Est-il un homme sensé et impartial qui, en présence d’actes aussi expressifs, puisse contester qu’à moins de se mettre en état de rébellion et de félonie et de perdre la grâce et l’affection du chef suprême de la famille, aucun prince de la maison Hohenzollern ne peut accomplir d’acte politique, surtout celui si grave d’accepter une couronne, sans demander et obtenir l’autorisation du chef politique et familial, le roi de Prusse ? Il s’est cependant trouvé un historien éminent, mais trop souvent aveuglé par le parti pris systématique, Sybel, pour soutenir qu’en cas d’offre d’une couronne, les princes de Hohenzollern-Sigmaringen ne relevaient que de leur volonté et qu’ils n’avaient pas plus d’autorisation à demander au roi de Prusse que celui-ci n’avait de titre légal pour émettre une défense[1].

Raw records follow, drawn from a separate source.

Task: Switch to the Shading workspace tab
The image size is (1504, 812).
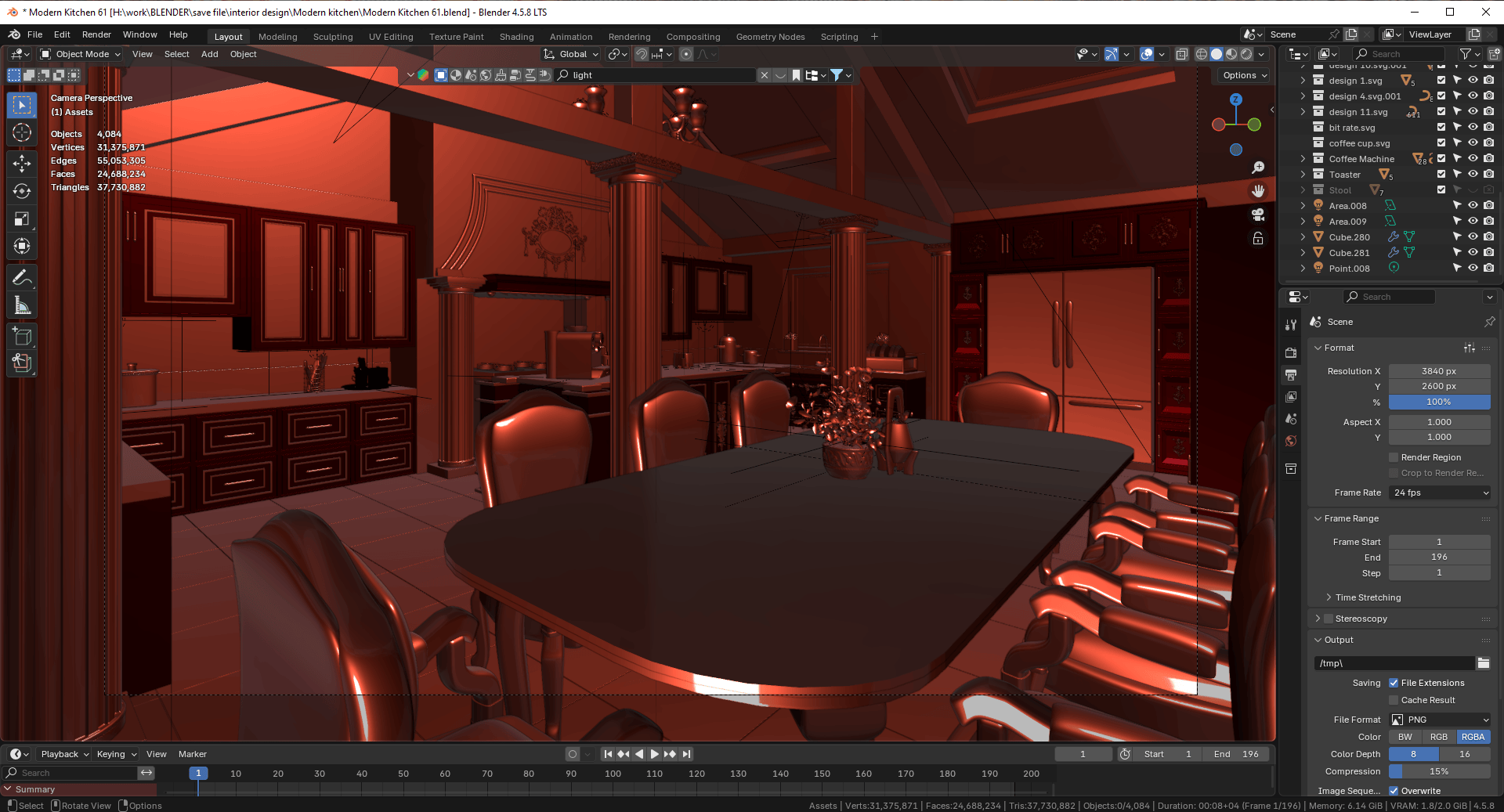Action: coord(516,37)
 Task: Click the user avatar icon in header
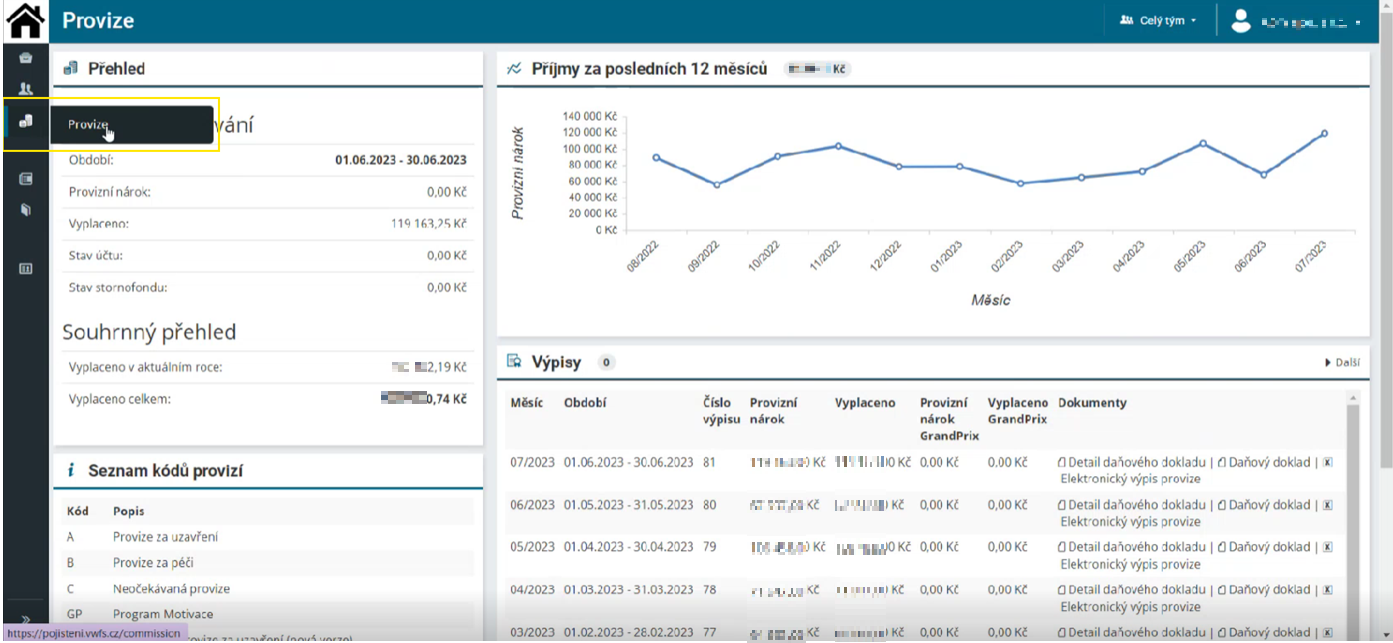[1241, 20]
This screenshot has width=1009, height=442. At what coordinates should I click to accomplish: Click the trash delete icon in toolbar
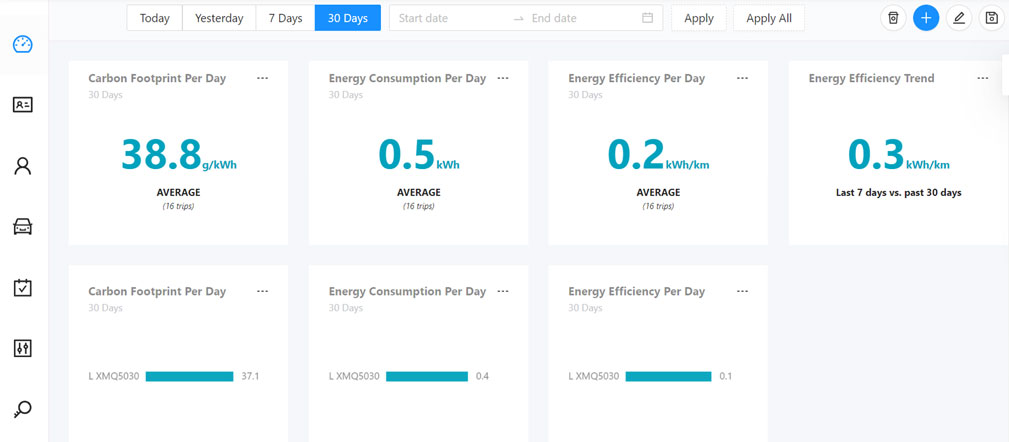pyautogui.click(x=893, y=18)
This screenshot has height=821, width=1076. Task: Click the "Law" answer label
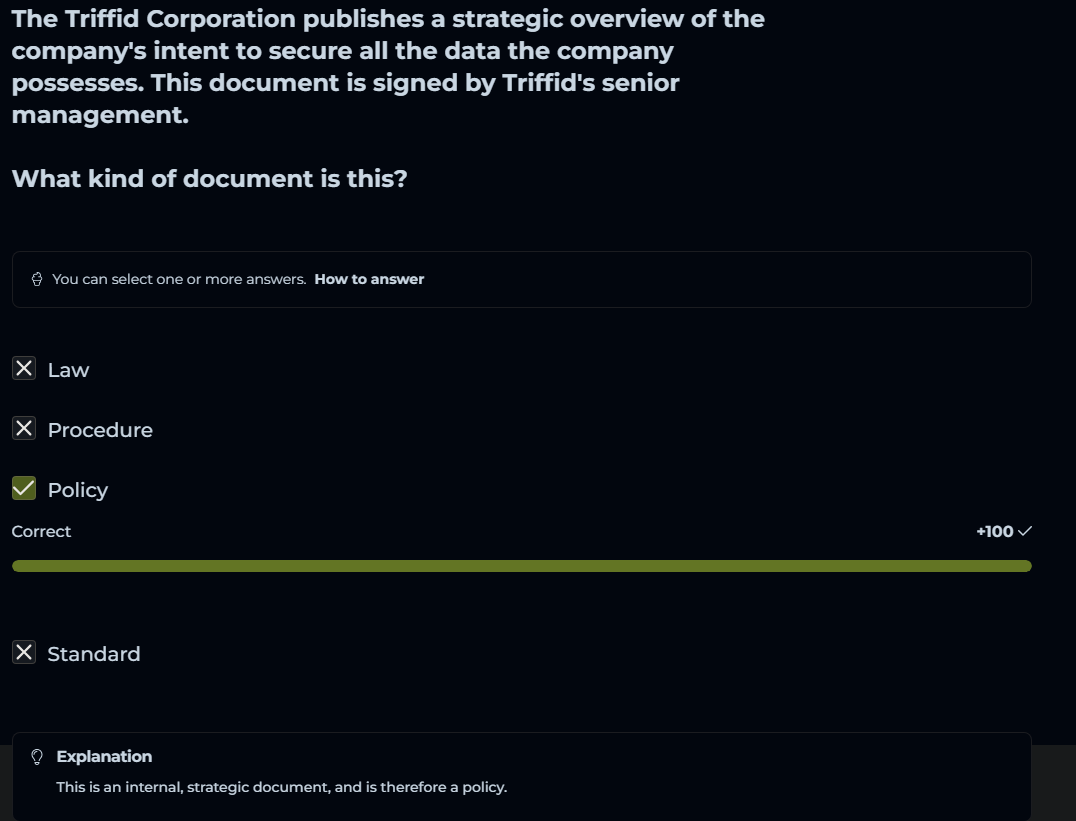point(68,370)
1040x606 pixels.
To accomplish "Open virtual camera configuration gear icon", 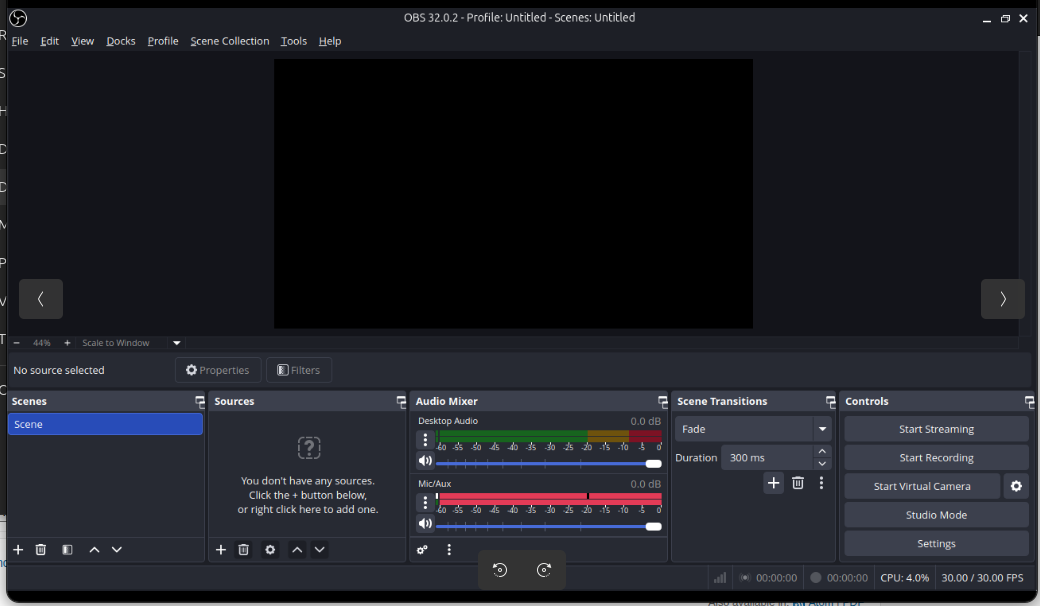I will click(1016, 486).
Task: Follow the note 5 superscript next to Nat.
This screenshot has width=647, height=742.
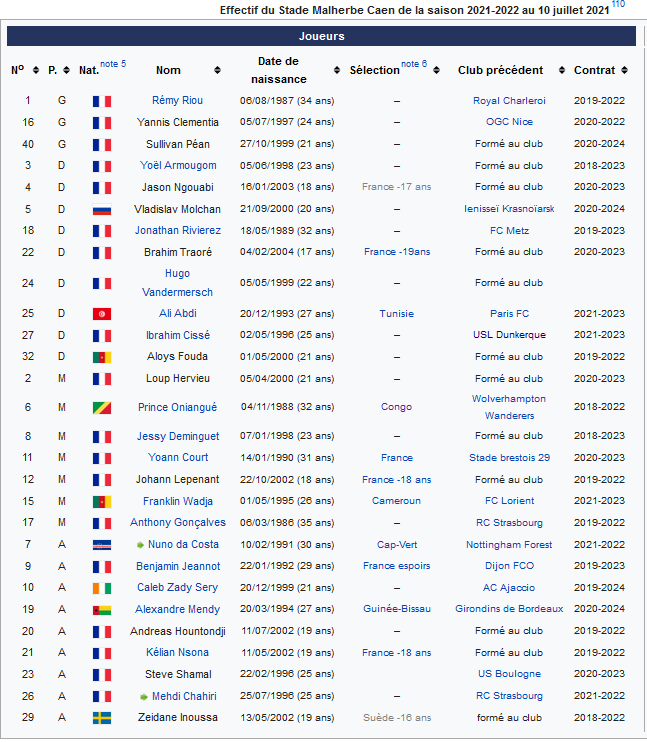Action: pos(113,65)
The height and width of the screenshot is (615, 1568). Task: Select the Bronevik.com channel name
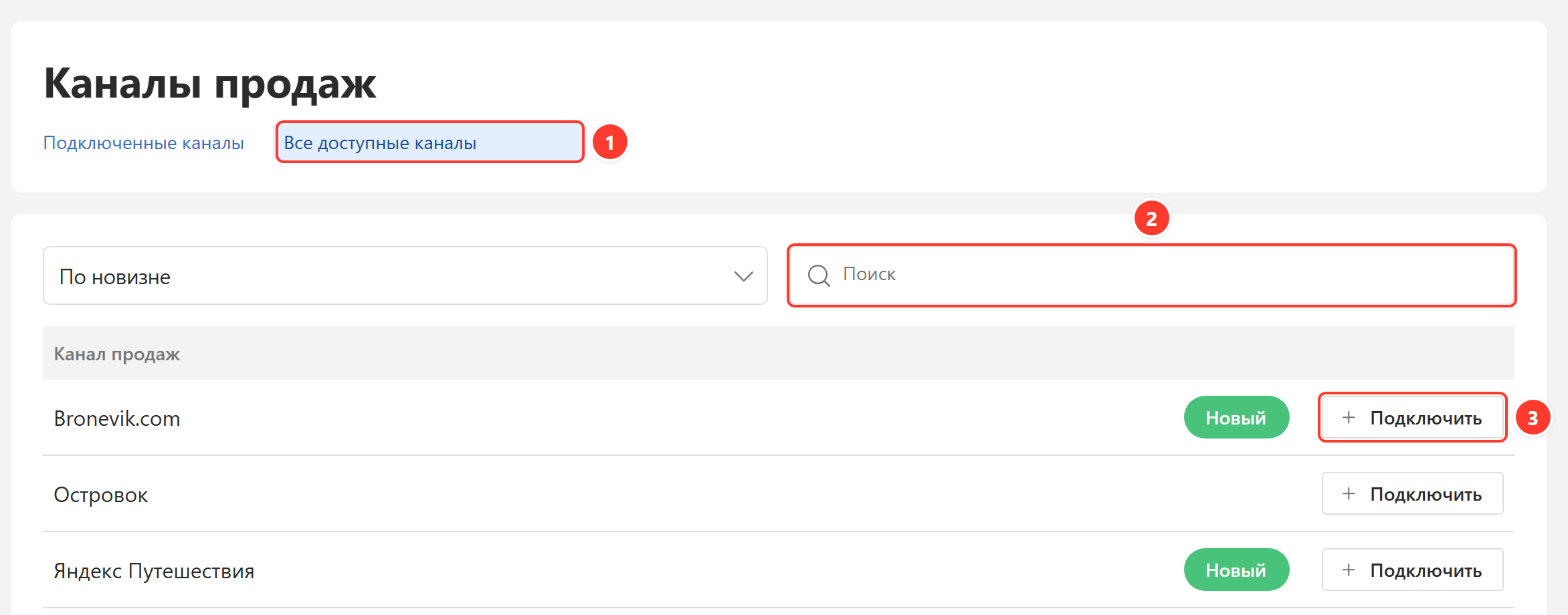click(117, 418)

« Le Statut de 1821, dit-il, spécifie quatre cas dans lesquels doit s’exercer l’autorité du chef de famille. Or, l’acceptation d’un trône n’y est pas comprise. » Je le crois bien ; ce ne sont pas des hypothèses qu’on prévoit ; mais le cas entre par un a fortiori évident dans l’interdiction d’accepter sans autorisation un service civil ou militaire à l’étranger. Une royauté, n’est-ce pas la forme la plus complète et, si je puis dire, la plus intense, du service civil et militaire ? Un de mes amis diplomates a entendu le roi Guillaume, reprenant ses fonctions royales après une maladie, dire : « Je viens de reprendre le service. » Comment le consentement indispensable pour le moins ne le serait-il pas pour le plus ? En outre, si le Statut énumère particulièrement quelques

  1. L’analyse donnée par Sybel du Statut de famille n’est pas complètement exacte. Cet acte ne refuse pas le titre d’Altesse royale aux Hohenzollern, pas plus que le droit de succession éventuel qui avait été formellement réservé à titre de prétention par le traité de 1849. On n’y retrouve mention ni de l’un ni de l’autre de ces faits : on dit simplement que les privilèges réservés aux Hohenzollern seront primés par ceux des agnats aptes à succéder, ce qui n’avait jamais été contesté, car les Hohenzollern ne s’étaient réservé leur prétention à succéder qu’au cas d’extinction des agnats mâles de Brandebourg. Enfin, l’acte ne rattache pas l’obéissance et le respect à la qualité de chef de famille ; il dit, au contraire, que les devoirs existaient avant que le roi de Prusse eût obtenu les droits attachés à cette qualité par la transmission qui en avait été faite le 26 mars 1851.